Столь затянувшийся процесс политического «оформления» Крыма, в который ввязались все его активные слои, вызывал раздражение оккупационных властей «и угрозы передать Крым Украине, уже воинствующей и не скрывающей своих стремлений не только к самостийности, но и к украинизации, рассылающей свои приказания и циркуляры школам и учреждениям» (В. С. Налбандов)328.
После переворота П. П. Скоропадского (29 апреля) притязания Киева на Крым резко усиливаются. 7 мая на заседании Совета Министров Украинской Державы при рассмотрении вопроса о государственных границах особенно обращалось внимание на необходимость присоединения Крыма. Заслушав текст заявления гетмана о переговорах с германским послом в Киеве, было одобрено его намерение обратиться с письмом к последнему по поводу этого присоединения329.
В своих мемуарах Скоропадский вспоминал по поводу Крыма: «…планы немцев мне не известны, во всяком случае, при известной комбинации немцы не прочь там утвердиться. Турция с татарами тоже протягивает к Крыму руки. Украина же не может жить, не владея Крымом, это будет какое‑то туловище без ног. Крым должен принадлежать Украине, на каких условиях, это безразлично, будет ли это полное слияние или широкая автономия, последнее будет зависеть от желания самих крымцев, но нам надо быть вполне обеспеченными от враждебных действий со стороны Крыма. В смысле же экономическом Крым фактически не может существовать без нас. Я решительно настаивал перед немцами о передаче Крыма на каких угодно условиях, конечно, принимая во внимание все экономические, национальные и религиозные интересы народонаселения. Немцы колебались, я настаивал самым решительным образом»330.

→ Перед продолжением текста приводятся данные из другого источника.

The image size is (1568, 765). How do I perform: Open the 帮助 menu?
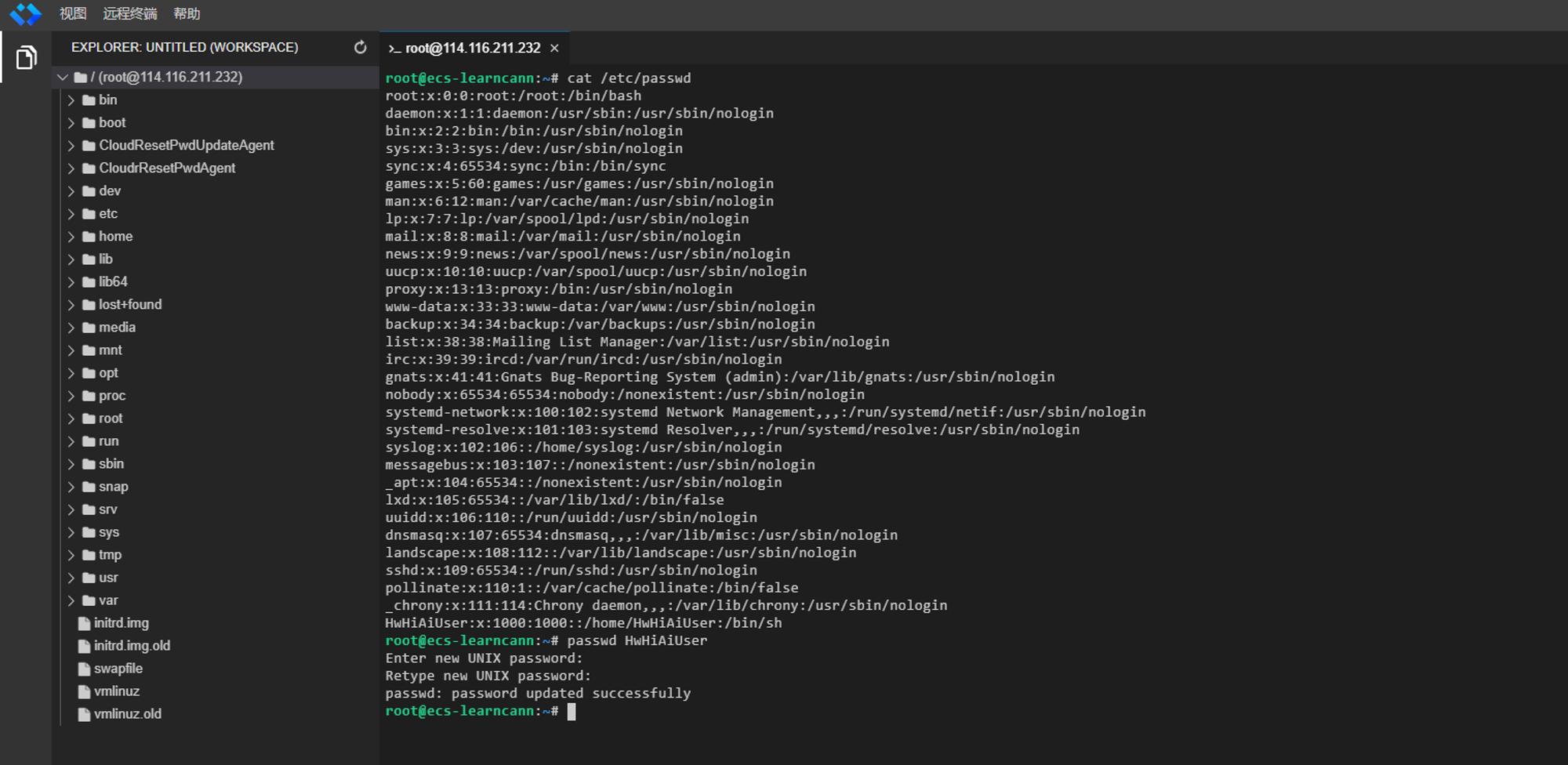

Гетман не скрывал своих намерений. «Особое значение для возрождения Украины, – писал он Мумму 10 мая, – имеет установление ее границ, особенно южной, и, таким образом, овладение Крымом. Присоединение Крыма имело бы то значение для Украинской Державы, что она была бы обеспечена продуктами первой необходимости, как соль, табак, вино и фрукты. (…) Владение Крымом дало бы еще и возможность сберечь на Украине много средств, организуя новые и отстраивая старые курорты. Кроме того, владея южным берегом Крыма, Украина получила бы такие природные порты, как Севастополь и Феодосия. Без Крыма Украина была отрезана от Черного моря, ибо она могла бы распоряжаться только одним портом в Николаеве, так как Одесса давно сильно перегружена. Таким образом, Украина без Крыма стать сильной державой не могла бы, особенно, с экономической стороны. Так неестественно отрезанная от моря Украина должна бы обязательно усиливать стремление к захвату этого морского побережья и, вместе с тем, обострились бы отношения с тем государством, которому было бы передано владение Крымом. Тем более что с этнографической стороны было бы неоправданным существование планируемого татарского государства, ибо татары составляют не более 14 % крымского населения»331.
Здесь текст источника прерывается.